This was excellent satire: just believable enough to be entertained as true. I myself believed it for about five minutes, and I was indignant when I realized I had been fooled. I thought of the stiff functionaries in Beijing who had also reacted poorly to getting played. I realized they were right.

The Gorilla Channel was to become one small skirmish in the never-ending American culture war. Some on the right charged that PixelatedBoat had contributed to the overall quantity of disinformation flowing around, and was therefore no less part of the problem of fake news than were the distortions and lies that the right had been condemned for propagating in the lead-up to Trump’s election. And those who made this charge were right, too.

Throughout the satire trials of 2015 I had resisted the idea that one person’s satire is another’s propaganda. I insisted that satire was speech in something like a grammatical mood of its own, as different from the declarative as the declarative is from the interrogative, and that it was therefore subject to its own rules. But in this judgment I was mostly considering established print media, venues such as Charlie Hebdo that practically announced their own satirical nature as a disclaimer.

By the following year, however, I began to notice the way in which new media blur the line between satire and propaganda. Alt-right personalities were now gleefully acknowledging that their successes in meme warfare relied precisely on the inability of media consumers to distinguish between the sincere and the jocular, between an ironic display of a swastika and a straightforward one.

At the same time artificial intelligence was increasingly producing texts and images that, whether overtly political or not, contributed to the general sense that we cannot possibly know the ends for which media content is being churned out. There are for example Facebook accounts that do nothing but show images of celebrities with deadpan captions mistaking them for other celebrities: Betty White for Queen Elizabeth, Samuel Jackson for Kofi Annan. Are these satire? No one is called upon to say. They may well be generated by bots, and you cannot possibly discern the intentions of machines that have no intentions. Their cumulative effect, anyhow, is to make media consumers less certain of their grasp on reality.

Lurking in the darker shadows beyond these strange new phenomena, there are porn sites with the faces of celebrities grafted onto the bodies of others; and there are, or will be soon, deep fakes of politicians accepting another sort of graft. There are distortions at a level of intensity and verisimilitude that we could not possibly have imagined in 2002, all being generated, in the end, in the aim of gaining notice and money.

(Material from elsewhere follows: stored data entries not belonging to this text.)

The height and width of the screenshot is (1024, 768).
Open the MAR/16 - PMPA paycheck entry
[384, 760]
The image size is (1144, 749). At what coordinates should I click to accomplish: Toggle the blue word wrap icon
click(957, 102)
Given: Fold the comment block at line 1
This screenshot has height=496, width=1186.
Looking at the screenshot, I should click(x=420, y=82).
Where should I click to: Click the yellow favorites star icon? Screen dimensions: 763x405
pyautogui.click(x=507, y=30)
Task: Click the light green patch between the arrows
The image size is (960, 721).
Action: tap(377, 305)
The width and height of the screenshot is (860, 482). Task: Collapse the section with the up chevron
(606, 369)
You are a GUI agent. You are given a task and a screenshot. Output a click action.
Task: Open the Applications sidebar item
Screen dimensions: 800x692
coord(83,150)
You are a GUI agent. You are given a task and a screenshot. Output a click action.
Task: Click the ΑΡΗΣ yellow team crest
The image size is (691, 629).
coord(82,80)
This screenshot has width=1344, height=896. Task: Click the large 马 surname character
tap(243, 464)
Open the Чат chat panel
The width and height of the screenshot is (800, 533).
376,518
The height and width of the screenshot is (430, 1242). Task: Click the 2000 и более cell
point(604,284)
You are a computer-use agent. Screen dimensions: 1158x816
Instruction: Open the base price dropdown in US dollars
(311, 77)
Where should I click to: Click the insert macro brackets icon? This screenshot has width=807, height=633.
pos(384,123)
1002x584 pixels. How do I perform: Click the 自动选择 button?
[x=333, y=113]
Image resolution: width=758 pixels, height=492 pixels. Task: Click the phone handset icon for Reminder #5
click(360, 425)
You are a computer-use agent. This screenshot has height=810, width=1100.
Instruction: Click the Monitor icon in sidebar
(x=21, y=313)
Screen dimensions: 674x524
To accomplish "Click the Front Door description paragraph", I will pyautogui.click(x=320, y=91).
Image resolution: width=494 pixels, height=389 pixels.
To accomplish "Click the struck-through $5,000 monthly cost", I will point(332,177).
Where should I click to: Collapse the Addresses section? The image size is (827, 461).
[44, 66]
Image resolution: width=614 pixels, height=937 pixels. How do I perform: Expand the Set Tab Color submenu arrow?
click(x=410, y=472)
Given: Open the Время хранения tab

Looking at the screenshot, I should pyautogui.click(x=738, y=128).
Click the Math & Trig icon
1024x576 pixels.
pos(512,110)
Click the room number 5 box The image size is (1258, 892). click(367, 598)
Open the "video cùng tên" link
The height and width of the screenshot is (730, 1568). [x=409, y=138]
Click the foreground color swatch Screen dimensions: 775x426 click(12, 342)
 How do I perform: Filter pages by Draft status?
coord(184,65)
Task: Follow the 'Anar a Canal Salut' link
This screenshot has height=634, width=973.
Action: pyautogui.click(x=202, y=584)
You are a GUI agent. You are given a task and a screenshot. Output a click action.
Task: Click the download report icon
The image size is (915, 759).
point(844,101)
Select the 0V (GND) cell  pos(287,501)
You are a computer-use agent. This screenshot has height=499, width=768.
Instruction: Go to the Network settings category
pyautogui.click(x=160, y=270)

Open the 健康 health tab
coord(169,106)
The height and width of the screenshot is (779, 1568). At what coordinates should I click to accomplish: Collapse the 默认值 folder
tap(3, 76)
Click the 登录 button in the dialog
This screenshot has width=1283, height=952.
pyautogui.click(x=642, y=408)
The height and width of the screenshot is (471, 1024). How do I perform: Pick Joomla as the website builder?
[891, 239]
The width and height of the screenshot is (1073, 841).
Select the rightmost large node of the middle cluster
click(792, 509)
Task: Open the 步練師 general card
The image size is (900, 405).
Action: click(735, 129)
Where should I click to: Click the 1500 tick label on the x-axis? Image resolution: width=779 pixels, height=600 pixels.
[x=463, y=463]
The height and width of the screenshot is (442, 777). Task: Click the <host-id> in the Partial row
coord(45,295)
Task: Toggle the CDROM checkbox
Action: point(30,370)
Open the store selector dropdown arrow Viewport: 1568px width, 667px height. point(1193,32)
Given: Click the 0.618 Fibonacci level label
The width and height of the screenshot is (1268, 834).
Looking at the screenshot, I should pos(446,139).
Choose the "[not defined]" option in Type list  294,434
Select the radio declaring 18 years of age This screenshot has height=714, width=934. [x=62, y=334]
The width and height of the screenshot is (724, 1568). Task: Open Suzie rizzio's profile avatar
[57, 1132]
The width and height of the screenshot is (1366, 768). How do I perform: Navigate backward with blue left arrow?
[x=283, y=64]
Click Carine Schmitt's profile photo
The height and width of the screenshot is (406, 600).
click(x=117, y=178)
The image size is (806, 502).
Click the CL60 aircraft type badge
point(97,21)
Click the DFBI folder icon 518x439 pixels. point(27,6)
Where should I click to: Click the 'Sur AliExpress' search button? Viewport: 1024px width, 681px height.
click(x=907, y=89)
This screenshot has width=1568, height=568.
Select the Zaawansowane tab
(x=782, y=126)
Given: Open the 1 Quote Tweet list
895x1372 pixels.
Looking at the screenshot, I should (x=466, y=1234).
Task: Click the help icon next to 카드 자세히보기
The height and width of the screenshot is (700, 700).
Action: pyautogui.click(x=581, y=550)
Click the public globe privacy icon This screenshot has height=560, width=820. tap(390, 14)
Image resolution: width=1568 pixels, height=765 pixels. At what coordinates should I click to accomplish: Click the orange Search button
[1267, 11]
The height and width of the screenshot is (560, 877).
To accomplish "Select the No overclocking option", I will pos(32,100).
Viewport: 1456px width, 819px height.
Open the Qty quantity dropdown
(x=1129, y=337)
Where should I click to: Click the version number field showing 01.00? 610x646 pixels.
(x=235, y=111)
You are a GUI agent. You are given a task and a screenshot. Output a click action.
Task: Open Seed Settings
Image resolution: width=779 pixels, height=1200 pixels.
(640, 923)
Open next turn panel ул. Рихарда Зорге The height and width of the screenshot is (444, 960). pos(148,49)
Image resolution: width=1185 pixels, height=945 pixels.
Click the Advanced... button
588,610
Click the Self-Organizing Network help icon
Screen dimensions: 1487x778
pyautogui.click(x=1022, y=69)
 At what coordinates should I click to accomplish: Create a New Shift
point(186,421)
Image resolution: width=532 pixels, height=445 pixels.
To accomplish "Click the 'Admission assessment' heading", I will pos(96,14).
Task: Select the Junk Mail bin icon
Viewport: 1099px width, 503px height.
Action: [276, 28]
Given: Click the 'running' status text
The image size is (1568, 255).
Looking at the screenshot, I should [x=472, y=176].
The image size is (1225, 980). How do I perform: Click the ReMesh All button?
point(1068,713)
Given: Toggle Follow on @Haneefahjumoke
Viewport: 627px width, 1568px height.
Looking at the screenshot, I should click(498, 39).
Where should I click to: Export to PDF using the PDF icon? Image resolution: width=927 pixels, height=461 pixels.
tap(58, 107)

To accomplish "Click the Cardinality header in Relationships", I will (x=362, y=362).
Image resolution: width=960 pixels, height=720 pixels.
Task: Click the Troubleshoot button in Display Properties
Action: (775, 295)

Over the past few years I have been made to see, in sum, that the nature and extent of satire is not nearly as simple a question as I had previously imagined. I am now prepared to agree that some varieties of expression that may have some claim to being satire should indeed be prohibited. I note this not with a plan or proposal for where or how such a prohibition might be enforced, but to acknowledge something I did not fully understand until I experienced it first hand — that even the most cherished and firmly-held values or ideals can change when the world in which those values were first formed changes. 

I hate to have to say this, and I feel that while it is an admission necessitated by the changing times, it also could not come at a worse time. The madness of 2015 has not subsided. In an astounding article in the British newspaper The Independent in February, Sean O’Grady attempted to stoke the decades-old fatwa against Salman Rushdie for his satirical take on the life of Muhammad in “The Satanic Verses.” “Rushdie’s silly, childish book,” the columnist writes, “should be banned under today’s anti-hate legislation. It’s no better than racist graffiti on a bus stop.” O’Grady proudly admits that he has never read the book, and in this he is just like the Ayatollah Khomeini before him.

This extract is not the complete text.